Robert had lied about the ship. He wasn't the captain, just another passenger with a cheap interior room. Still, he had saved her. Tickets were scarce, and as they entered the bay Elise gazed at the shore, from which throngs of people begged to be allowed on. Robert put his arm around her shoulders and coaxed her into their cramped quarters. Elise's first instinct was to shove him away, but she took a deep breath and endured. She planned to lull Robert into complacency so she could escape him at the final moment.

Later that night, the void hit the ocean, which really fucked with the waves. The ship pitched and rolled. Elise allowed Robert to put his tongue in her mouth. The ship heaved and her jaw closed on the tip of his tongue.

"Ow, Elise," Robert said. "What the fuck?" His tongue was bleeding. She brought him ice chips from the hall.

"Sorry," she said. When he asked if she wanted to hear him play a few new songs on his guitar, she felt she couldn't say no. Robert stared into her eyes as he strummed the guitar and sang in the style of Bob Dylan. She was sure it was a joke, but then he played several more songs and she realized it wasn't.
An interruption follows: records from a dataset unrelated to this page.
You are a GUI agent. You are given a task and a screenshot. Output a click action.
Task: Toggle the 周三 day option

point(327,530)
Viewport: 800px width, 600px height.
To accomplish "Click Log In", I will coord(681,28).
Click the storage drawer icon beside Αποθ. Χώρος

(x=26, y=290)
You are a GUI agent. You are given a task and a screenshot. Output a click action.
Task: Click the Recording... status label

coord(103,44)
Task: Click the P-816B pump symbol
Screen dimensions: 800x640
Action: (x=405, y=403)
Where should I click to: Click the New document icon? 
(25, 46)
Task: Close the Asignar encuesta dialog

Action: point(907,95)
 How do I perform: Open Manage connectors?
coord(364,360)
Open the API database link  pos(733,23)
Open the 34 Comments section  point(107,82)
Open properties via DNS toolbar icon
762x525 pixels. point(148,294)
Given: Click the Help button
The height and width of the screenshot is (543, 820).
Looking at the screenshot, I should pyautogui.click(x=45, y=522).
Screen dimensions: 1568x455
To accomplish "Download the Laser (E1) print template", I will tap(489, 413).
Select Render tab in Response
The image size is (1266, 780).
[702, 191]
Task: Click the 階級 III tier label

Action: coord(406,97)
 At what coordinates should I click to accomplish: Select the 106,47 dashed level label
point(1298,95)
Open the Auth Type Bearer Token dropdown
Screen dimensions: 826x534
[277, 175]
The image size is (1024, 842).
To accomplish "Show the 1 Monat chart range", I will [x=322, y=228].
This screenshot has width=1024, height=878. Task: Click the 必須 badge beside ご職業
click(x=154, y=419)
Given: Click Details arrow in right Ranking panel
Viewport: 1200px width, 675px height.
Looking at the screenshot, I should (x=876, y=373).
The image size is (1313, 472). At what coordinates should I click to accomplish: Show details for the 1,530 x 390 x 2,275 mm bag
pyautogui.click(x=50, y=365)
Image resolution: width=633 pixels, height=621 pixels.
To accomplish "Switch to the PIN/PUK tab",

Just a few more months of this, she told herself, and you'll be free.

The last months of existence were terrifying, the ship tossed like a toy as billions of gallons of seawater gushed into the void. In January the western wall of the void loomed before them, trapping them between the two black margins. It was light for an hour a day, then half an hour, less, as the void closed the sky. The captain steered south, traversing the narrowing channel of sea.

Robert had grafted himself to Elise's side. In the final minutes Elise remarked that they should probably use the bathroom before being voided, just in case it was a long trip.

"Good idea," Robert said. "You stay right here." The bathroom door slid shut behind him and Elise ran out of the room, down two flights of stairs to the spa, where she climbed into a hot tub with three women who were wearing blindfolds and earplugs and pressing their fingernails into each other's forearms. Suddenly the ship was still, cradled by the walls of the void. Blackness pressed in from both directions. Robert's voice called Elise's name from across the deck. She dipped her head underwater, hoping her air would last long enough. But the void was too slow. She came gasping to the surface, and Robert spotted her. "Elise!" he said. "Thank God!" He jumped into the tub and placed his hands on her knees. The void had begun eating her right and left sides in perfect symmetry and she could no longer move. In her last moments of corporeal existence, just before she was transported to an infinite white plain upon which it was impossible to hide from the orb of bluish light representing Robert, she took small pleasure in watching his face disappear.